Once gathered, they carefully corral the herd. This is the first tricky part. You have to move cattle into a corral at just the right speed, too slow and they won’t move together and you won’t get anywhere, too fast and they will get nervous and worked up and probably not see the gate and you end up spilling the whole herd. If you spill them once it usually spells big trouble. They are a little bit like toddlers or corgi puppies in that respect, once they figure out how to pull one over on you they are bound and determined to repeat it. The last thing anyone wants to do is have to re-gather a couple hundred head of cattle, especially on shipping day. So everyone has to be on the same page and paying attention.
Once they are safely in the corral everyone breathes a sigh of relief and then the second tricky part starts. Now, one brave, highly skilled person is selected to stand in the gate and let the cows out without letting the calves out. This means when a cow comes running at you, you step aside and let her through, when a 400 pound calf comes running at you, step in front of it and don’t let it through. Pretty simple really. Of course, sometimes the 400 pound calf doesn’t stop when you step in front of it and instead runs you over. You can see why everyone wants this job, it’s very exciting.
Once the cows are out of the corral the calves are loaded onto trucks and taken to the headquarters to be weighed and sorted. They are unloaded and the steers (boys) are sorted from the heifers (girls). Then they are sorted one more time, this time any that seem small or sick are pulled aside. Then they are weighed in groups of 40. Since they are sold by weight this part is pretty important which is why the seller and the buyer or the buyer’s rep usually do this part together. As the calves come off the scale the brand inspector counts them and makes sure they have the right brand, you don’t want to accidentally sell any of the neighbors calves, they tend to like to do that themselves.
Then they are loaded onto the buyers trucks and off they go to their new destination.
This year Jamie and Chad’s steers were bought by Geezer Bowling and they went to Nebraska. Their heifers were bought by Rose and Kent Bacon who have a ranch in the Flint Hills of Kansas. They traveled about 16 hours to reach their new home in Kansas.

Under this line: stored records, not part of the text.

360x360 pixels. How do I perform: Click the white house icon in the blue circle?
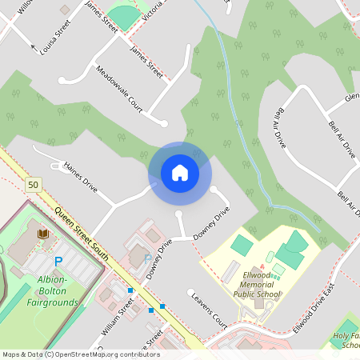(x=179, y=172)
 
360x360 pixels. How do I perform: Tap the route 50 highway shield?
(x=32, y=185)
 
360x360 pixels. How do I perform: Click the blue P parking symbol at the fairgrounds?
(x=58, y=262)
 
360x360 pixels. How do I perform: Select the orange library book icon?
(x=42, y=234)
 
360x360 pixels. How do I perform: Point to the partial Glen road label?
(x=351, y=98)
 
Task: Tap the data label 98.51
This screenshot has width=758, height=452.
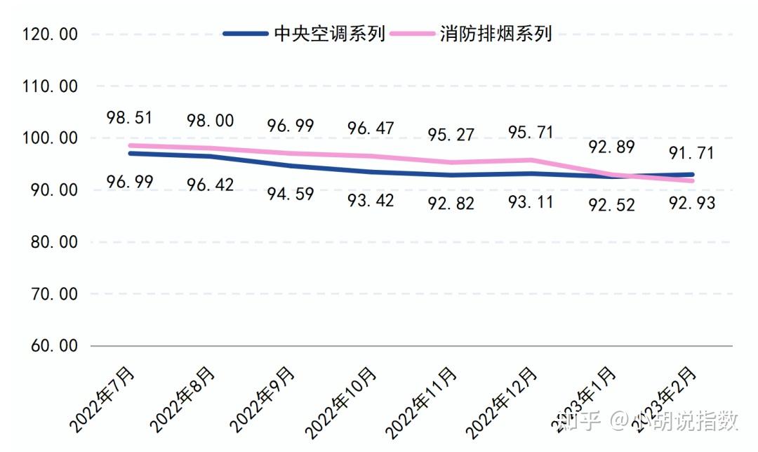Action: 130,117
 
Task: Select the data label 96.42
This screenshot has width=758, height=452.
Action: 210,185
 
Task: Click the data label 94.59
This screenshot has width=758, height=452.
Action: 291,193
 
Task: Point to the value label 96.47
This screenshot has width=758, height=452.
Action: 371,128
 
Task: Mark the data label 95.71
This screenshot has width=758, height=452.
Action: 531,132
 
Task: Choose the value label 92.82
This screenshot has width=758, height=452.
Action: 451,204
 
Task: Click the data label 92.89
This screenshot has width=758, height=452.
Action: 611,147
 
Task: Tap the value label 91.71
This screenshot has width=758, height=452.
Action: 692,152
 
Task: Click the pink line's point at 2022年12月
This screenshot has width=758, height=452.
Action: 532,160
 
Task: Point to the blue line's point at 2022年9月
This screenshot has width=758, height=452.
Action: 291,166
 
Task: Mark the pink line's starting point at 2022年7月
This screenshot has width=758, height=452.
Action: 131,145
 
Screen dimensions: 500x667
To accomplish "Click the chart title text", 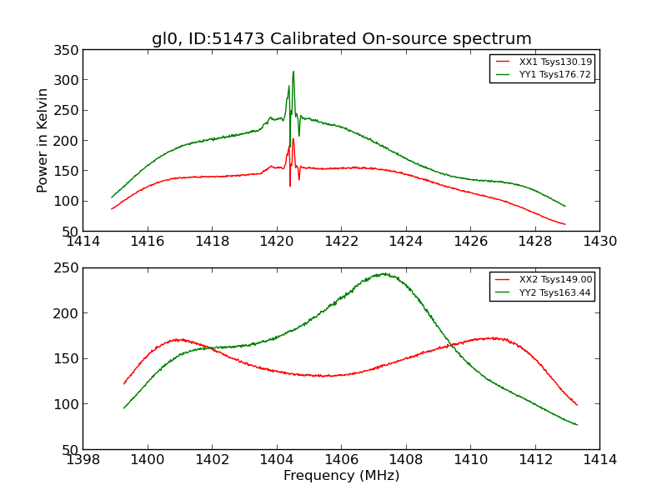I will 341,38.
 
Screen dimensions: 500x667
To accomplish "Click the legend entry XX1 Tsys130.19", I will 554,62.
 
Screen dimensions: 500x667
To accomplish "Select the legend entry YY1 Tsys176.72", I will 554,74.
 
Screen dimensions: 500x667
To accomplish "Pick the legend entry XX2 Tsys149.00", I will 554,280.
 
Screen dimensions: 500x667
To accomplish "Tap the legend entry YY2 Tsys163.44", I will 554,292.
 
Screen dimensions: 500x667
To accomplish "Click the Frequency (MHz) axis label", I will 341,476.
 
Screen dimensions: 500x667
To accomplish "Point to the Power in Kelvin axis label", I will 43,141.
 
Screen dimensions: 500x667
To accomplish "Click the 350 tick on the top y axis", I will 68,50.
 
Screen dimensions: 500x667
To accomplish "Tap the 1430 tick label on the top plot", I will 599,242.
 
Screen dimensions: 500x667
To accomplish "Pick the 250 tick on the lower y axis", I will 68,268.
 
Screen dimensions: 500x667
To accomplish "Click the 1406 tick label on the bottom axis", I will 341,459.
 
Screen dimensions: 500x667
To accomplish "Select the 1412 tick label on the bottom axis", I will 535,459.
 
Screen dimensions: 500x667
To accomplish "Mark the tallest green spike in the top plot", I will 293,72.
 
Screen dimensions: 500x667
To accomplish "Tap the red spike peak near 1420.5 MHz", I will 293,138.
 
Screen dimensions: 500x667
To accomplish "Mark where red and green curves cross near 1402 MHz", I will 210,348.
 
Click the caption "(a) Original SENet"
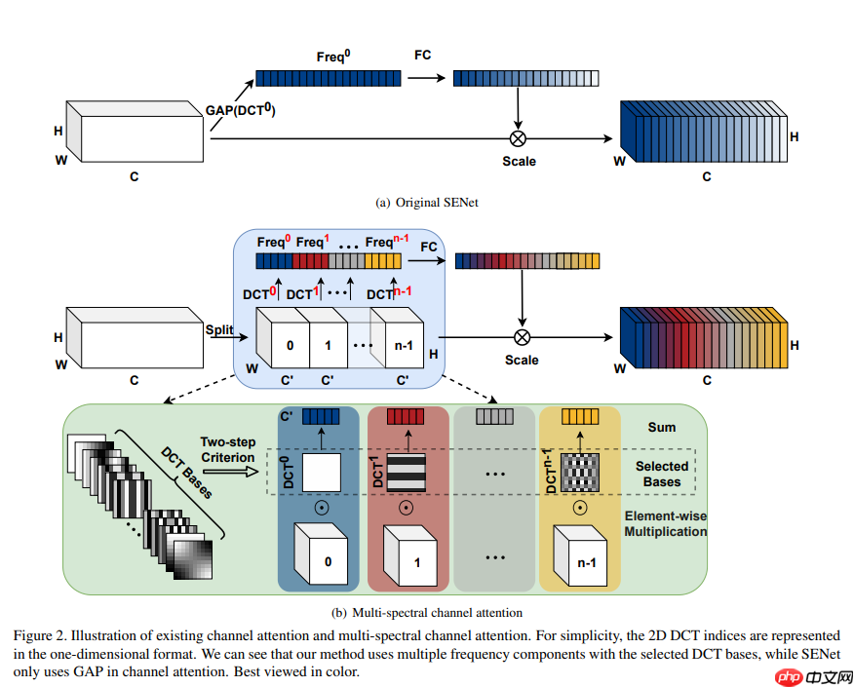[x=426, y=202]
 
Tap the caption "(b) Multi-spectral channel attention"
[x=426, y=613]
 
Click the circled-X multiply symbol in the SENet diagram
[x=518, y=138]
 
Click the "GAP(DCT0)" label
[x=240, y=110]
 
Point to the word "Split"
[x=218, y=330]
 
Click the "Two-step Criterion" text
[x=228, y=450]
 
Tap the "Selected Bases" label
[x=662, y=474]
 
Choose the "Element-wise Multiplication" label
[x=666, y=523]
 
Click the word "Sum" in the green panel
[x=662, y=427]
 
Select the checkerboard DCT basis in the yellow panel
[x=579, y=473]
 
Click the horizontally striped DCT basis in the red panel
[x=407, y=473]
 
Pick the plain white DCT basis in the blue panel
[x=320, y=473]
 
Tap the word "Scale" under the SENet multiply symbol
[x=519, y=161]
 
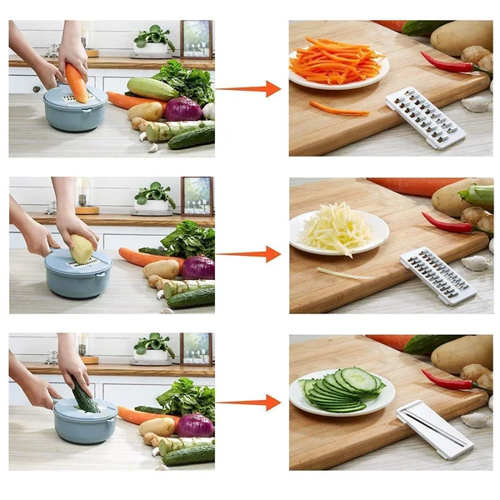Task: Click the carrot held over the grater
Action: pyautogui.click(x=77, y=82)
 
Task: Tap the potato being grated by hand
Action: pyautogui.click(x=82, y=248)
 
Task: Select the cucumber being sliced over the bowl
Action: pyautogui.click(x=82, y=395)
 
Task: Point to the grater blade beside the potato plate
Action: pyautogui.click(x=437, y=275)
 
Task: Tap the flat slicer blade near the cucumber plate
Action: pyautogui.click(x=434, y=428)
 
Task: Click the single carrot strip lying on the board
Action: pyautogui.click(x=338, y=108)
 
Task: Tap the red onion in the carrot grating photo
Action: pyautogui.click(x=182, y=109)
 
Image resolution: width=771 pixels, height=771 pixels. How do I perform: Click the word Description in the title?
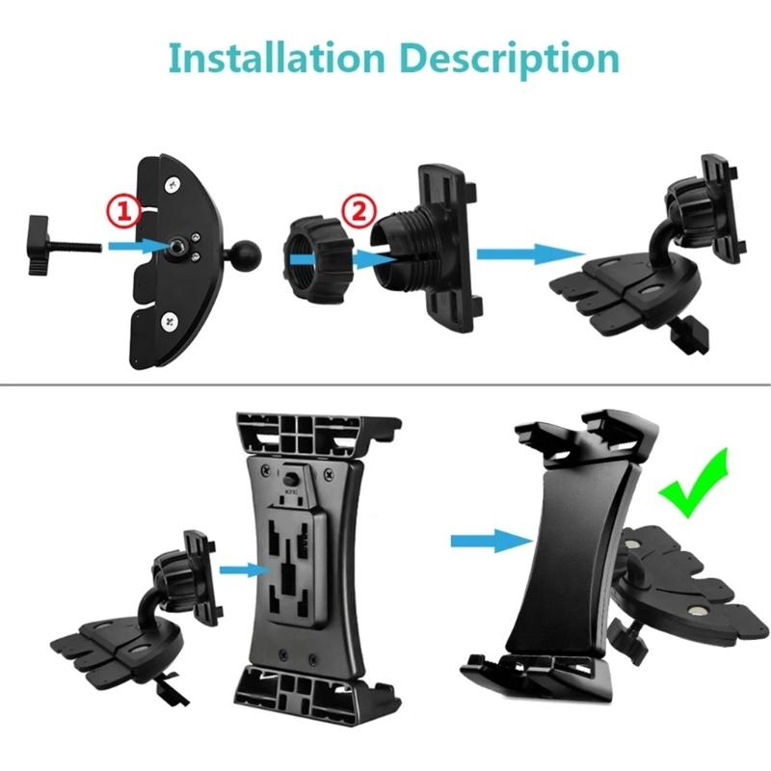click(507, 59)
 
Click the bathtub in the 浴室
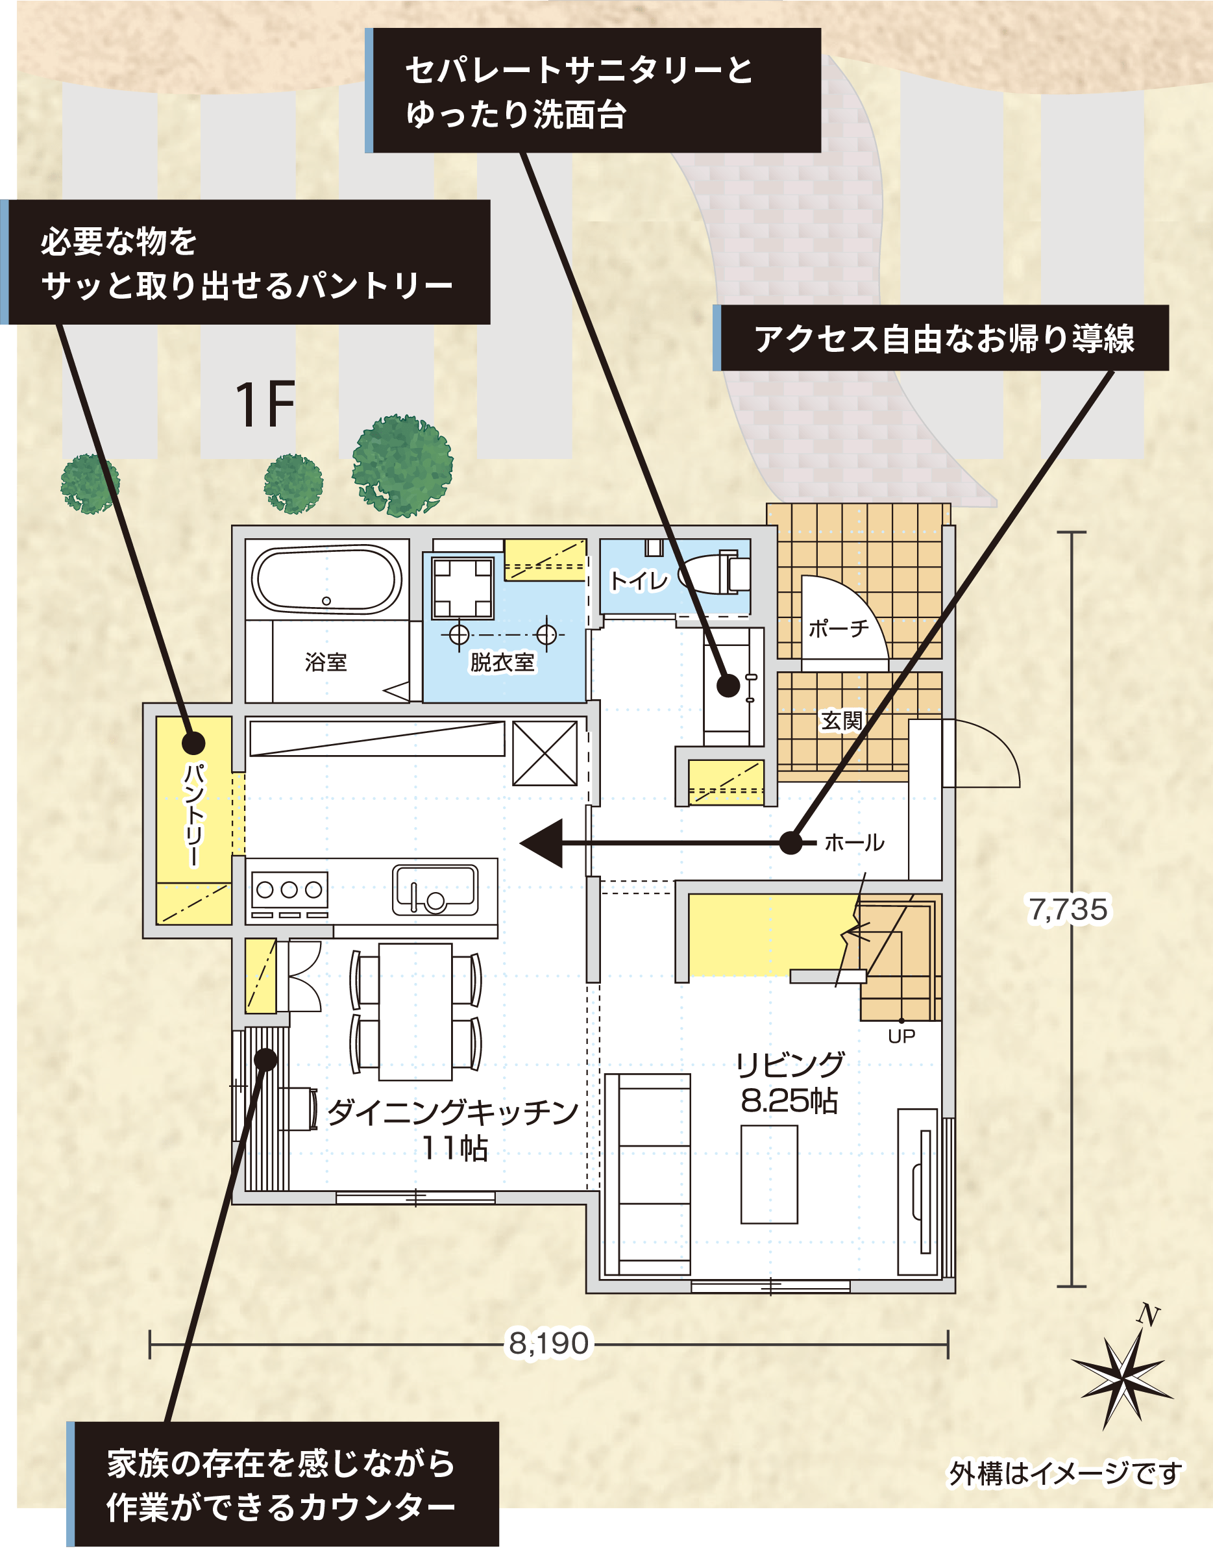(326, 580)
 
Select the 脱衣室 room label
(502, 662)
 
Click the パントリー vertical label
(193, 815)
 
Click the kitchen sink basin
(435, 889)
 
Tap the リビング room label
(789, 1065)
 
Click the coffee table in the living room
(768, 1174)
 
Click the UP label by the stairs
(901, 1036)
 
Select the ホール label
(854, 843)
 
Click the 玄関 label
(841, 721)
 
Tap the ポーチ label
(839, 628)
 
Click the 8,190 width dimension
(549, 1343)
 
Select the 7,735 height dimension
(1068, 910)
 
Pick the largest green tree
(402, 466)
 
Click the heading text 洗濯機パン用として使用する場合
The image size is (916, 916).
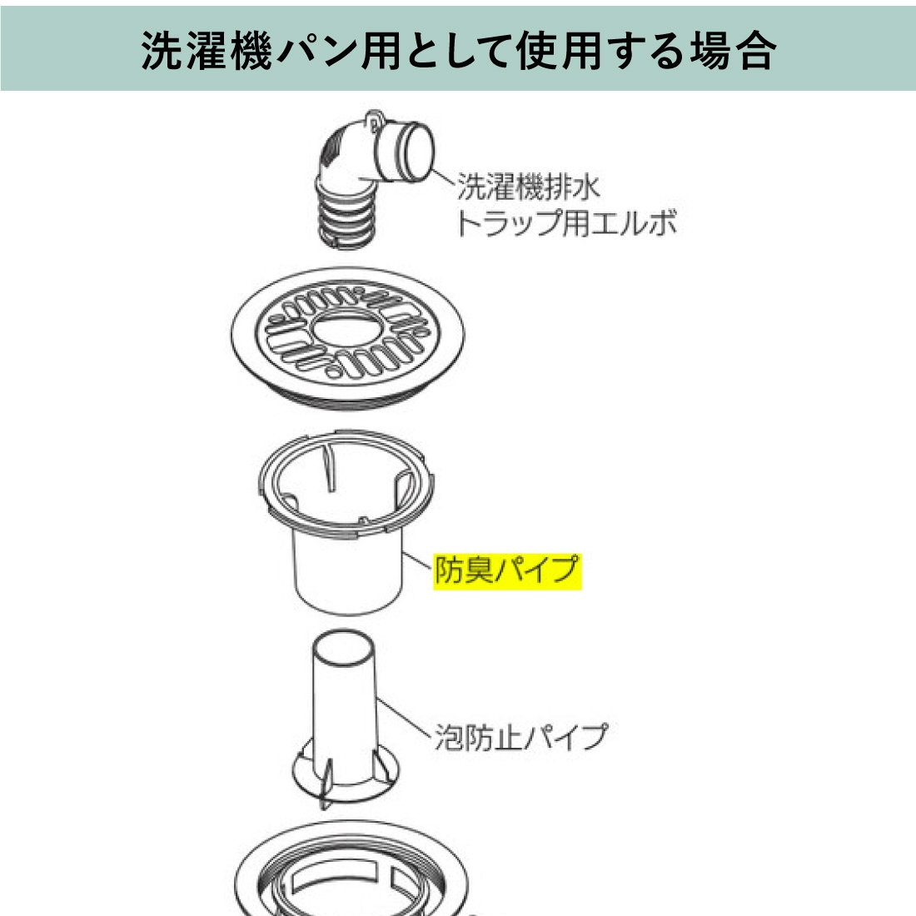coord(459,50)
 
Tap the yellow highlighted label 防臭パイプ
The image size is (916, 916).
coord(507,570)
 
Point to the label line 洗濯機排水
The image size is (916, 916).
coord(529,187)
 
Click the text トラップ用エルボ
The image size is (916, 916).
coord(566,223)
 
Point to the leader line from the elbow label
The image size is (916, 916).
coord(443,176)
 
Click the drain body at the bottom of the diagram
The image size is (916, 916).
coord(351,870)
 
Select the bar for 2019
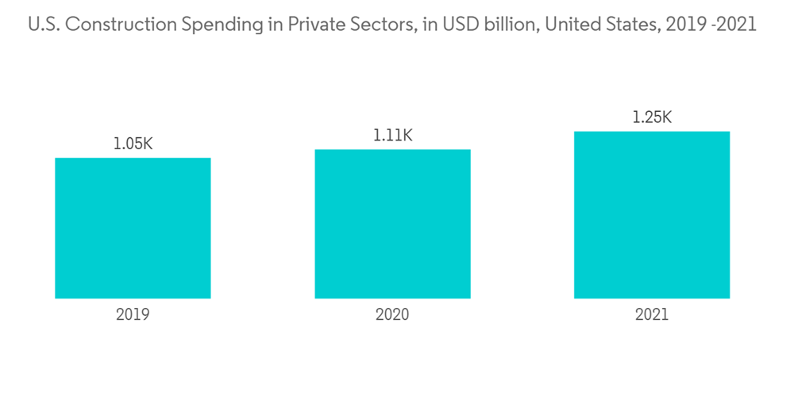pyautogui.click(x=133, y=228)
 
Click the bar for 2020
pyautogui.click(x=392, y=224)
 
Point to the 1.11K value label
pyautogui.click(x=392, y=136)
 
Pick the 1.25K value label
pyautogui.click(x=652, y=117)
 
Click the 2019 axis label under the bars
pyautogui.click(x=133, y=314)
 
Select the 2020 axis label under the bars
pyautogui.click(x=392, y=314)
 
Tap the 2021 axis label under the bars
pyautogui.click(x=652, y=314)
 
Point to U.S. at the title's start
pyautogui.click(x=43, y=25)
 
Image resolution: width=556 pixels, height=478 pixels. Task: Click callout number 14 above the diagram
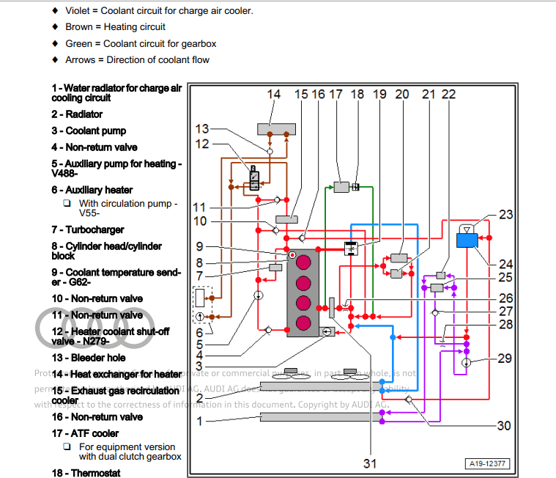click(273, 95)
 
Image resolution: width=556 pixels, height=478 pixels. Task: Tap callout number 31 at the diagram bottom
click(371, 463)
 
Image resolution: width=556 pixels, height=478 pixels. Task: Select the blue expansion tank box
click(467, 240)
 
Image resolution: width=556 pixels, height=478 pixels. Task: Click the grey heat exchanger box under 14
click(277, 129)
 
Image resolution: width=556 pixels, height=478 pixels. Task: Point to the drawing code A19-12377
click(489, 463)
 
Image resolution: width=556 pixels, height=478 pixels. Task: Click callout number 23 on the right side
click(506, 215)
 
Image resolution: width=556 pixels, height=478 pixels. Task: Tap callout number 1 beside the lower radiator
click(200, 422)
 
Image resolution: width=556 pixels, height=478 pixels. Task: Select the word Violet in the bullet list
click(79, 11)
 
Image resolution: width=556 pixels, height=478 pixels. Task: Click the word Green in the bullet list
click(79, 43)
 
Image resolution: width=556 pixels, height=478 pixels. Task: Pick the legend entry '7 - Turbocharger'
click(87, 230)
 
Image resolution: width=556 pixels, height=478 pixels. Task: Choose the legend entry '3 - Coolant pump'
click(89, 130)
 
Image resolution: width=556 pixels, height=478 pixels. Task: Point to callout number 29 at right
click(505, 358)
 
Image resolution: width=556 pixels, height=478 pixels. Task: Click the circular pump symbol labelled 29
click(466, 362)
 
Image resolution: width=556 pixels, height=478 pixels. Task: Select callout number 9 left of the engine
click(200, 247)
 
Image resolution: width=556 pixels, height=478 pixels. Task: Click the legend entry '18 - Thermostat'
click(85, 473)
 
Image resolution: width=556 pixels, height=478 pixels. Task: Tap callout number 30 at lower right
click(504, 425)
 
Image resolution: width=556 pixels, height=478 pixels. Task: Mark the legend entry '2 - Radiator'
click(77, 114)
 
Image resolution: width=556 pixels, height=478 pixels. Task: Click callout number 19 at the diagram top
click(379, 95)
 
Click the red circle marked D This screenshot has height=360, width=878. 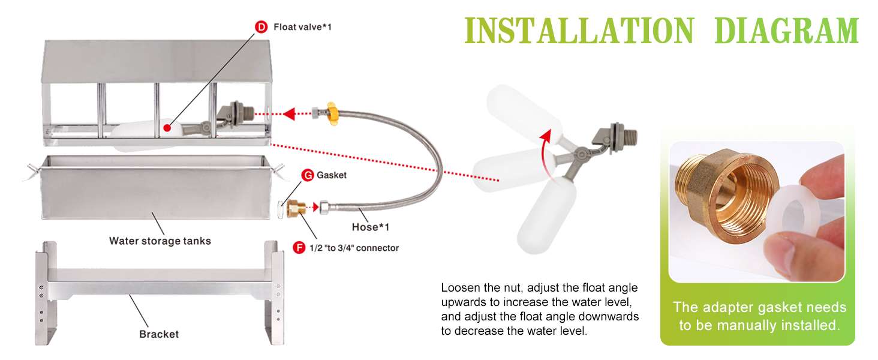(261, 27)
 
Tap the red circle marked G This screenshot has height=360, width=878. (308, 175)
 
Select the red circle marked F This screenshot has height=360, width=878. (299, 248)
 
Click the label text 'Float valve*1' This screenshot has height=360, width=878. (302, 27)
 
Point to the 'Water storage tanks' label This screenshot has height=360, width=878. (160, 241)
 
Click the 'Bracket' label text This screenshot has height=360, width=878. (159, 334)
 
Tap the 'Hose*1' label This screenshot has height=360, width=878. (371, 227)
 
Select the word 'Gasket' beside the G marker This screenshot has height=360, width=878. (332, 175)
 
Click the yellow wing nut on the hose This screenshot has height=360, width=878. (332, 114)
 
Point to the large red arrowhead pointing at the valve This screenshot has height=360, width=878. (289, 114)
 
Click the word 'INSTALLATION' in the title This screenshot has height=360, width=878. (579, 30)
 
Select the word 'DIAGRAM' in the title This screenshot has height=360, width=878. (787, 30)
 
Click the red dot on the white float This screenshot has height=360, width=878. (167, 128)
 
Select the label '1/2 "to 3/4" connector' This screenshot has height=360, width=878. (354, 248)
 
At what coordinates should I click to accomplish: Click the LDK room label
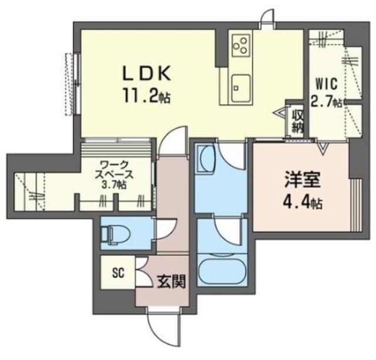tap(146, 73)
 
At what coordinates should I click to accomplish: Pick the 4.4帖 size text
tap(300, 203)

Rose and Kent will feed them a mix of grain, grass and hay for several more months. The calves come in to feed bunks in the morning for their grain and Rose and Kent ride through them to make sure they are all looking healthy and take care of any that might be sick. Once the calves finish eating they send them back out to the pasture for the rest of the day. In a normal year they would graze on grass for the rest of the day but because of the drought they are needing to feed them hay this year.
Rose says they are doing well in spite of the heat and dry weather. They are praying hard for rain in Kansas too.